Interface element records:

------------------------

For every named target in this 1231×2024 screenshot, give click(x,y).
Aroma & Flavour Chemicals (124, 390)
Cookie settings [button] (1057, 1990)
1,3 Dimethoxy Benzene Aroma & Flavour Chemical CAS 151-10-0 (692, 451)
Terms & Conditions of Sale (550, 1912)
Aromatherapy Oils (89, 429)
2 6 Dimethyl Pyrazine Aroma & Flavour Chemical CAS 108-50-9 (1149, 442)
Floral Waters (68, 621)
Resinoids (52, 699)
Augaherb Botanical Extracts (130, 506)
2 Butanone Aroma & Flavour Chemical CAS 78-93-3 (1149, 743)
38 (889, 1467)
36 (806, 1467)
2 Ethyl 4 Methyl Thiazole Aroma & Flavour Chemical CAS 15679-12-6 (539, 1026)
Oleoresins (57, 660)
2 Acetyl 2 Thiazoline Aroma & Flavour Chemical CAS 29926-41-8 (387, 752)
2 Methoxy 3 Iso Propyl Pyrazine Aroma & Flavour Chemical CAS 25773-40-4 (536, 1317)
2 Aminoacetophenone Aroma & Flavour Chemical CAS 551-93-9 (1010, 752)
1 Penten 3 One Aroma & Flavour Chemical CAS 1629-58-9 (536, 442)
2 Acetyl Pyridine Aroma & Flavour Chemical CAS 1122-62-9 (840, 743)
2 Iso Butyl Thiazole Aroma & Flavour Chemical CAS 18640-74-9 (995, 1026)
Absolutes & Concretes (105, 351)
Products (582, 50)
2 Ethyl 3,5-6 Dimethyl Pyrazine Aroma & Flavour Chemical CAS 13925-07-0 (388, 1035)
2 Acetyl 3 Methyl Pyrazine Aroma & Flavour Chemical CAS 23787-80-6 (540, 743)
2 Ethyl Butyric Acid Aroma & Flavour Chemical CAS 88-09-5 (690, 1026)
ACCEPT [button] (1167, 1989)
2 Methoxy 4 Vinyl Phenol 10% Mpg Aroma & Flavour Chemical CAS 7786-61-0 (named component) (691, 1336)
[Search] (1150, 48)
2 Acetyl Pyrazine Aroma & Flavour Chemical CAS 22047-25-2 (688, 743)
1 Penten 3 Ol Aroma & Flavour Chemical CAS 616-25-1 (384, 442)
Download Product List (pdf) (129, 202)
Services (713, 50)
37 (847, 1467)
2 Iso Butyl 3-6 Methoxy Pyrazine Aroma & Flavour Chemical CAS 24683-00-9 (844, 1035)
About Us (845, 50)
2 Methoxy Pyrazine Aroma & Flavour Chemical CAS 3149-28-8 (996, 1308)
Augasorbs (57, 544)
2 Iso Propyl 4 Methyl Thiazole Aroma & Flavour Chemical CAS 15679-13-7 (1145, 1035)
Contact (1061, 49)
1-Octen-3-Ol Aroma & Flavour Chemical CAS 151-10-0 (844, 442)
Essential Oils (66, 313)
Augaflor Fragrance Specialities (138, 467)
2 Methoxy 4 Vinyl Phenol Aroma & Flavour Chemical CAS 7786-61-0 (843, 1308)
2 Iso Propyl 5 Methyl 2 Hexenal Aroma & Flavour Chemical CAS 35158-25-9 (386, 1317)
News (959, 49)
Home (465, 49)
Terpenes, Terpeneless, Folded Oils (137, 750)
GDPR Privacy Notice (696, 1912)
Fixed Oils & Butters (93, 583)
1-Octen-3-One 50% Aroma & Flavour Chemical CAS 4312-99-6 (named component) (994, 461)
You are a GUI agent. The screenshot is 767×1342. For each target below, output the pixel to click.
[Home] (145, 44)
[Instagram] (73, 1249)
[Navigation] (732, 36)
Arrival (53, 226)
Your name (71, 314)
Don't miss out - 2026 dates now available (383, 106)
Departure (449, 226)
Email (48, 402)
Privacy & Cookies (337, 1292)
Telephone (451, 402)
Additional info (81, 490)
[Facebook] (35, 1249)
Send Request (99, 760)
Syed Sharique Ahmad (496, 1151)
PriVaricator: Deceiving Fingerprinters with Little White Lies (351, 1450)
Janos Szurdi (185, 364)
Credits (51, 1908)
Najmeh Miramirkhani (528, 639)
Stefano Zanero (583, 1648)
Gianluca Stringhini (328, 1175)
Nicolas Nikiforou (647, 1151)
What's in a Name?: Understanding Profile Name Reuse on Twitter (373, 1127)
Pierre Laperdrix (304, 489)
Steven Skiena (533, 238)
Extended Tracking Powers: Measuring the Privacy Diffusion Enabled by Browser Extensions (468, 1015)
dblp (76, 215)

------------------------

**Directive:** Give every row above as a JSON list of strings, one string per line, with blank lines left out.

**Solution:**
[
  "For every named target in this 1231×2024 screenshot, give click(x,y).",
  "Aroma & Flavour Chemicals (124, 390)",
  "Cookie settings [button] (1057, 1990)",
  "1,3 Dimethoxy Benzene Aroma & Flavour Chemical CAS 151-10-0 (692, 451)",
  "Terms & Conditions of Sale (550, 1912)",
  "Aromatherapy Oils (89, 429)",
  "2 6 Dimethyl Pyrazine Aroma & Flavour Chemical CAS 108-50-9 (1149, 442)",
  "Floral Waters (68, 621)",
  "Resinoids (52, 699)",
  "Augaherb Botanical Extracts (130, 506)",
  "2 Butanone Aroma & Flavour Chemical CAS 78-93-3 (1149, 743)",
  "38 (889, 1467)",
  "36 (806, 1467)",
  "2 Ethyl 4 Methyl Thiazole Aroma & Flavour Chemical CAS 15679-12-6 (539, 1026)",
  "Oleoresins (57, 660)",
  "2 Acetyl 2 Thiazoline Aroma & Flavour Chemical CAS 29926-41-8 (387, 752)",
  "2 Methoxy 3 Iso Propyl Pyrazine Aroma & Flavour Chemical CAS 25773-40-4 (536, 1317)",
  "2 Aminoacetophenone Aroma & Flavour Chemical CAS 551-93-9 (1010, 752)",
  "1 Penten 3 One Aroma & Flavour Chemical CAS 1629-58-9 (536, 442)",
  "2 Acetyl Pyridine Aroma & Flavour Chemical CAS 1122-62-9 (840, 743)",
  "2 Iso Butyl Thiazole Aroma & Flavour Chemical CAS 18640-74-9 (995, 1026)",
  "Absolutes & Concretes (105, 351)",
  "Products (582, 50)",
  "2 Ethyl 3,5-6 Dimethyl Pyrazine Aroma & Flavour Chemical CAS 13925-07-0 (388, 1035)",
  "2 Acetyl 3 Methyl Pyrazine Aroma & Flavour Chemical CAS 23787-80-6 (540, 743)",
  "2 Ethyl Butyric Acid Aroma & Flavour Chemical CAS 88-09-5 (690, 1026)",
  "ACCEPT [button] (1167, 1989)",
  "2 Methoxy 4 Vinyl Phenol 10% Mpg Aroma & Flavour Chemical CAS 7786-61-0 (named component) (691, 1336)",
  "[Search] (1150, 48)",
  "2 Acetyl Pyrazine Aroma & Flavour Chemical CAS 22047-25-2 (688, 743)",
  "1 Penten 3 Ol Aroma & Flavour Chemical CAS 616-25-1 (384, 442)",
  "Download Product List (pdf) (129, 202)",
  "Services (713, 50)",
  "37 (847, 1467)",
  "2 Iso Butyl 3-6 Methoxy Pyrazine Aroma & Flavour Chemical CAS 24683-00-9 (844, 1035)",
  "About Us (845, 50)",
  "2 Methoxy Pyrazine Aroma & Flavour Chemical CAS 3149-28-8 (996, 1308)",
  "Augasorbs (57, 544)",
  "2 Iso Propyl 4 Methyl Thiazole Aroma & Flavour Chemical CAS 15679-13-7 (1145, 1035)",
  "Contact (1061, 49)",
  "1-Octen-3-Ol Aroma & Flavour Chemical CAS 151-10-0 (844, 442)",
  "Essential Oils (66, 313)",
  "Augaflor Fragrance Specialities (138, 467)",
  "2 Methoxy 4 Vinyl Phenol Aroma & Flavour Chemical CAS 7786-61-0 (843, 1308)",
  "2 Iso Propyl 5 Methyl 2 Hexenal Aroma & Flavour Chemical CAS 35158-25-9 (386, 1317)",
  "News (959, 49)",
  "Home (465, 49)",
  "Terpenes, Terpeneless, Folded Oils (137, 750)",
  "GDPR Privacy Notice (696, 1912)",
  "Fixed Oils & Butters (93, 583)",
  "1-Octen-3-One 50% Aroma & Flavour Chemical CAS 4312-99-6 (named component) (994, 461)",
  "You are a GUI agent. The screenshot is 767×1342. For each target below, output the pixel to click.",
  "[Home] (145, 44)",
  "[Instagram] (73, 1249)",
  "[Navigation] (732, 36)",
  "Arrival (53, 226)",
  "Your name (71, 314)",
  "Don't miss out - 2026 dates now available (383, 106)",
  "Departure (449, 226)",
  "Email (48, 402)",
  "Privacy & Cookies (337, 1292)",
  "Telephone (451, 402)",
  "Additional info (81, 490)",
  "[Facebook] (35, 1249)",
  "Send Request (99, 760)",
  "Syed Sharique Ahmad (496, 1151)",
  "PriVaricator: Deceiving Fingerprinters with Little White Lies (351, 1450)",
  "Janos Szurdi (185, 364)",
  "Credits (51, 1908)",
  "Najmeh Miramirkhani (528, 639)",
  "Stefano Zanero (583, 1648)",
  "Gianluca Stringhini (328, 1175)",
  "Nicolas Nikiforou (647, 1151)",
  "What's in a Name?: Understanding Profile Name Reuse on Twitter (373, 1127)",
  "Pierre Laperdrix (304, 489)",
  "Steven Skiena (533, 238)",
  "Extended Tracking Powers: Measuring the Privacy Diffusion Enabled by Browser Extensions (468, 1015)",
  "dblp (76, 215)"
]